It isn't showing up clearly yet on those increasingly sluggish, supposedly real-time sites like FlightStats.com, but air traffic is snarling nationally as the evening crush approaches.
CNN has heads-up reporting on the developing mess. The F.A.A.'s inexcusably aged, badly maintained technology is responsible. This is just one sign of things to come, I fear.
The usual advice: Check ahead before going to the airport. If you're flying, bring snacks. You could be stuck on a tarmac for a while.

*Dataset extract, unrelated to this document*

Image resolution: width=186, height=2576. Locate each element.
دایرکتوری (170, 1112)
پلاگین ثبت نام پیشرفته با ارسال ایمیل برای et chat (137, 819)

And by the way, ignore any news outlets that give you the lame advice to consult the F.A.A. flight delay information page at www.faa.gov! That site hasn't functioned in over a year. The F.A.A. -- which is run, incidentally, by political appointees whose background is mostly in interstate-trucking regulation -- can't get the planes up in the air; you expect them to have a useful public information site?
Update: The F.A.A. has sent out a statement that's as vapid as it gets. The malfunctioning computer, near Atlanta, is forcing pilots to file fight-plans manually. (Remember, there are about 5,000 airplanes in flight at any given time during the day). "Airplanes are safe and controllers can see aircraft," the F.A.A. says. "They are simply inputting flight plans manually, which takes more time than an electronic transfer."
(You betcha it does. It also opens up great opportunity for mistakes.)
The F.A.A. says, "We are working to correct this issue ..."
Issue! Note that they don't even have the simple good sense to call it a "problem."
And the F.A.A. says, "You can see real time which airports are being affected at www.fly.faa.gov"
No, you cannot. As I said, that site has been inoperative for over a year. Must be some "issue" involved.